Toen grootmoeder haar einde voelde naderen, verzocht ze vader om haar te laten begraven in Son, waar ze bijna al haar huwelijksjaren en tot het laatst toe gewoond heeft, en wel op de algemeene begraafplaats die er volgens de wet zijn moet maar die bestond uit een stuk hei waar geen sterveling lag behalve een paar zelfmoordenaars die niet in gewijde aarde mochten liggen volgens de Roomsche kerk. "Maar moeder", zei mijn vader, "waarom niet in Nuenen op de Pritestantse [zo spraken de autochtone Sonnenaren blijkbaar 'Protestantse' uit] begraafplaats, ge zult hier zoo eenzaam liggen en jongens zullen oe graf molesteren". "Neen Holleman, de jongens zullen mij niks doen, ik ben altijd veel te goed voor ze geweest en ik ben zoo moe, zoo moei! Ik wil zoo graag dat er niet meer met me gesold wordt, ge moet me dat beloven". Zoo is het gebeurd, grootmoeder ligt er geheel alleen op de hei. Ter eere van het geschenk dat mijn vader voor het vernieuwde raadhuis gaf heeft de gemeente de zogenaamde "algemeene" begraafplaats wat opgeknapt, er is een ijzerdraad om het terrein gespannen, een hek is er voor gekomen en van het hek naar het graf is een voetpad gemaakt.
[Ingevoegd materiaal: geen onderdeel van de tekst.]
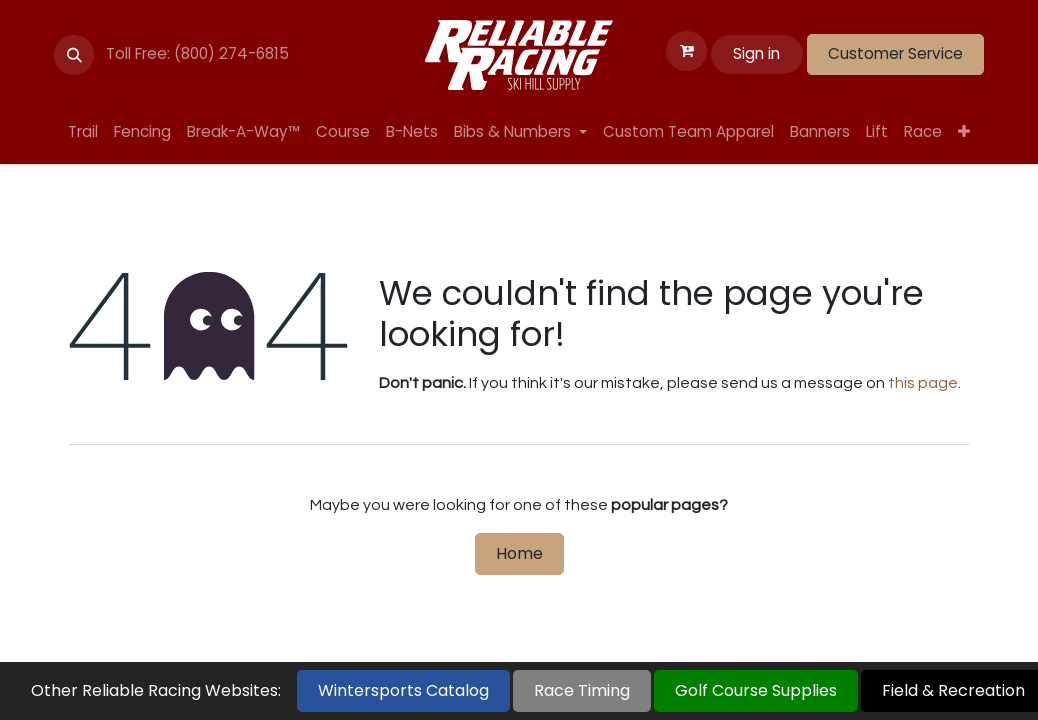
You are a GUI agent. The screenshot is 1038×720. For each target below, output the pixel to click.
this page (923, 383)
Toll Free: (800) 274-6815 (197, 53)
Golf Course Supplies (756, 690)
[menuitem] (83, 132)
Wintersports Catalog (403, 690)
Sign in (756, 53)
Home (519, 553)
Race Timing (582, 690)
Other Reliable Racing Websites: (156, 690)
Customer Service (895, 53)
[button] (74, 55)
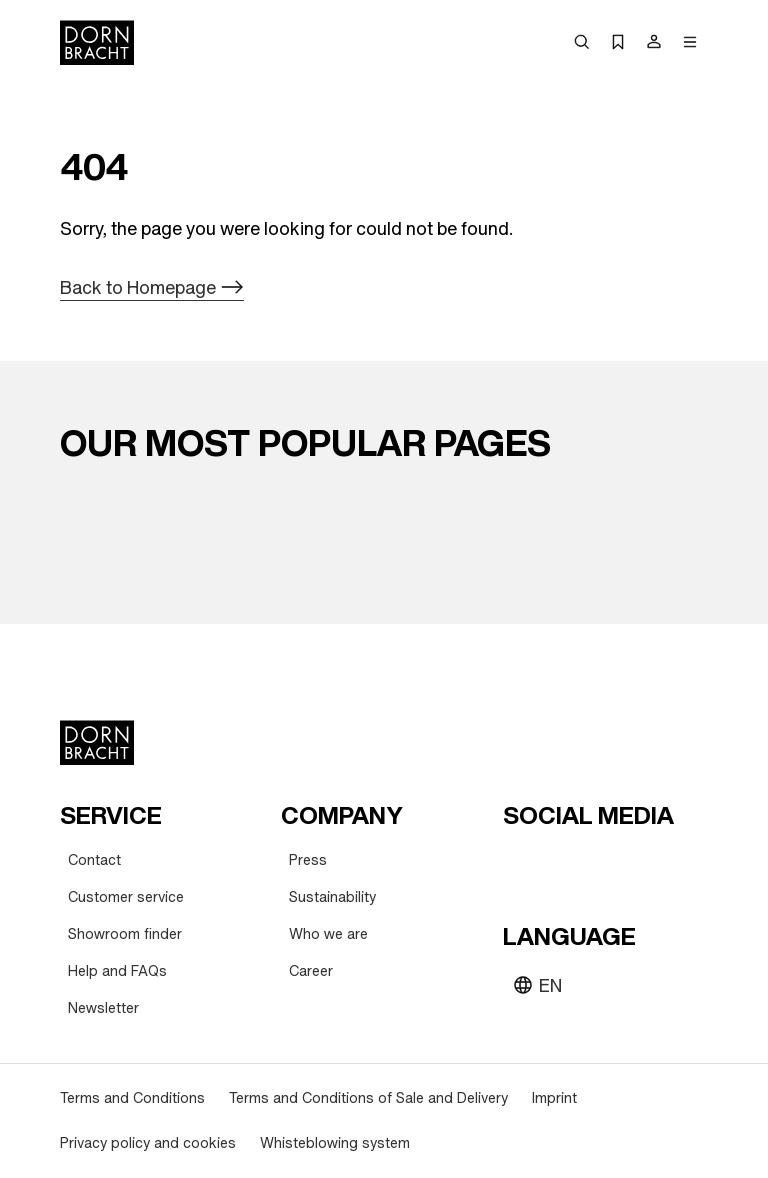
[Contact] (94, 860)
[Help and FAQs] (117, 971)
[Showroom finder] (125, 934)
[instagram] (557, 864)
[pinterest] (593, 864)
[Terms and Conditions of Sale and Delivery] (368, 1098)
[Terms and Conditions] (132, 1098)
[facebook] (629, 864)
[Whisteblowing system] (335, 1143)
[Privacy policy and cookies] (148, 1143)
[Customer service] (126, 897)
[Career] (311, 971)
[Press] (308, 860)
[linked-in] (665, 864)
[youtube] (521, 864)
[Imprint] (554, 1098)
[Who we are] (328, 934)
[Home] (97, 42)
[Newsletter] (103, 1008)
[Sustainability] (332, 897)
Daar ligt nu het oude grootmoedertje, ze is 96 jaar geworden, er staan wat dennen bij haar graf en het is er verheven rustig, ver van de weg, met ook daar reeds auto's en karren. In de verte ziet men het torentje van Son en enkele bomen verbergen de daken der huizen, een ideaal plekje waar men alleen het ruischen van de dennen hoort en waar men graag verwijlt in herinnering aan haar die zoo veel voor haar kinderen en kleinkinderen is geweest en die wij zoo hartelijk lief hadden. Toen ook het huis verkocht moest worden, werd het graf van grootvader uit de tuin van zijn huis waar hij in 1869 begraven werd, opgedolven om het stoffelijk overschot bij grootmoeder op de hei te leggen. Mijn vader was bij de opening van het graf tegenwoordig en vertelde ons dat het niets meer bevatte dan enkele beenderen, een hoopje asch en grootvaders zijden kalotje, het alles kon in één hand samen gevat worden. De luchtige zandgrond had hier voor onze oogen het "asch zijt gij en tot asch zult gij wederkeeren bewaarheid.

Son is wel veranderd de laatste jaren. De wegen zijn er verhard, het kanaal door de Bestsche hei en het dorp hebben er een ander karakter aan gegeven. Maar onze herinnering aan het oude Son en onze lieve grootmoeder kan er niet door weggenomen worden.